А эта „Пиковая дама“ — симфония из симфоний!»
— …Так ты полагаешь, что любовь — лучшее в жизни человека? — спросил Ларош полузадумчиво, полуиронически. Он много раз увлекался и разочаровывался и никогда не был счастлив.
— Да, — сказал Чайковский, — только подлинная.
— А что это, собственно, значит?
— То, что любящий человек талантлив и героичен.
Он доказывал это всей своей музыкой. Но не любил об этом говорить.

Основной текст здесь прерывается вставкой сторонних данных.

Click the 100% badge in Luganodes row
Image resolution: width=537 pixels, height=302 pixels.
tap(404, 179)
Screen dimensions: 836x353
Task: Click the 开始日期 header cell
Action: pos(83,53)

— А можно спросить, где ты взял своего Германа? Это не пушкинский, а нынешний. Ты много встречал таких?
— Приходилось.
Это были молодые люди, родившиеся в бедности, честолюбивые, с сильной волей. Изобретательные и смелые, они в то же время не верили ни в труд, ни в борьбу, а только в сумасшедшую, внезапную удачу. В душе все они были игроки, даже если не брали в руки карт. Вся жизнь представлялась им обширным игорным домом. Но, как бы им ни везло, в конце игры их всё-таки ждала Пиковая Дама… Правда, он знал одного из таких, кто пошёл по другому пути…
— Кто же это счастливое исключение?
— Тот, кто более других приблизил меня к Герману: Николай Фигнер.
Этого Ларош не ожидал.
— Фигнер? Этот расчётливый, преуспевающий актёр — и мятущийся, обречённый Герман? Да они скорее антиподы!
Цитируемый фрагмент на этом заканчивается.